通信キャリアには引き続き本当の無制限の実現を、ユーザーは制約の中で常に見直しをしていく必要

 最後になるが、筆者としては、やはりキャリアには本当の意味での無制限通信の実現を目指して欲しいと思っている。以前の記事でも述べたが、本格的なクラウドコンピューティングの時代はもうそこまで来ており、ユーザーのデータはクラウドにあり、それをクラウドにあるアプリケーションで処理していく、そういう時代がまもなくやってくる。

 その時には、PCもインターネットに常時接続されているデバイスとして使えるようになっていく必要があり、WiMAX2+なり、3大キャリアのLTE回線といった高速で大容量のデータ通信ができる回線がPCにもあたり前の時代になるだろう。それでもなお、データ容量に制限があったりすれば、ユーザーは常に容量を意識しながら使わないといけない。それは未来の有るべき姿ではない。

 もちろん、そうは言っても、無線は有限の資源であり、闇雲に投資したからといって、効率が改善されて誰もが無制限で使えるようになるかと言えば、現状ではそういかないのも事実だ。そこは、現在ほかに割り当てられている帯域を通信に割り当てるなど、国家的な政策変更も必要になる。こればかりは通信キャリアだけの努力でどうにかなるものでもなく、ユーザーとしてはこれでは困ると国などに声を上げていくことが重要になってくる。

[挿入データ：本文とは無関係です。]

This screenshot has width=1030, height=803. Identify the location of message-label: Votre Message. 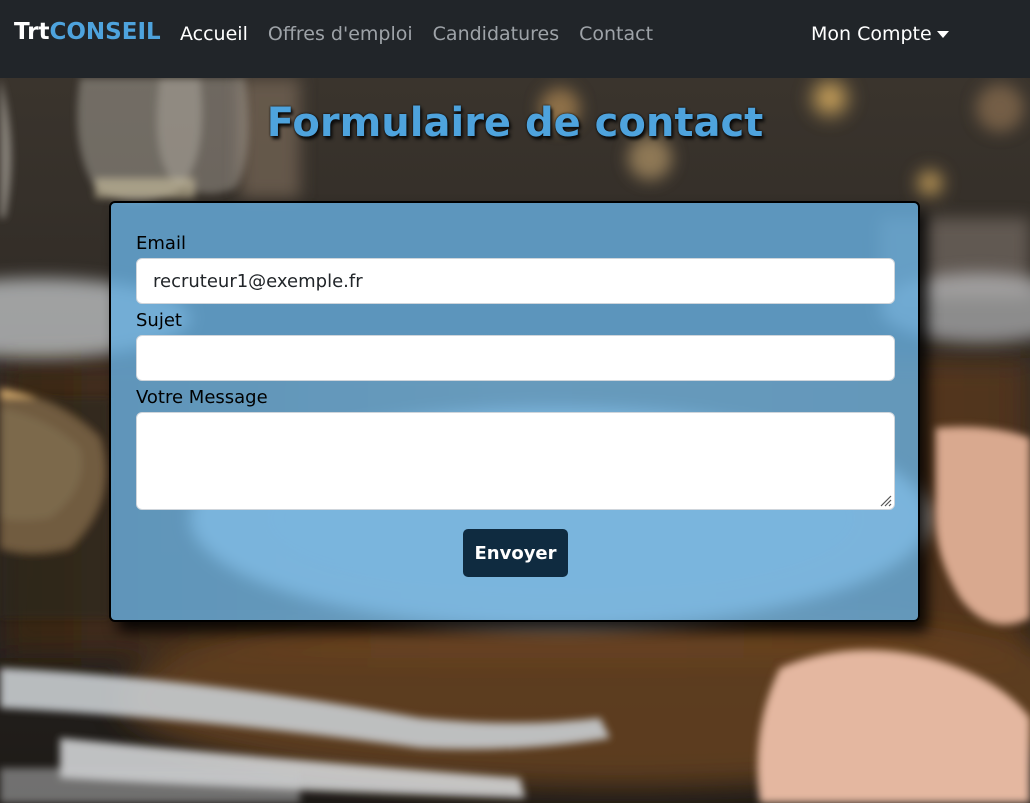
(202, 398).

 現状では、さまざまな制約を考慮した上で、ユーザーが自分にあった回線を選ばないといけない段階にあり、ユーザーの側でも回線の選択を常に見直していくべきである。今回UQコミュニケーションズが行なった制限の見直しは、多くのWiMAX2+ユーザーにとってはWiMAX2+を選び続ける理由になるだろうし、月に30GBを超えるデータ通信を昼間に行なうユーザーであれば、WiMAX2+に乗り換える理由になり得るのではないだろうか。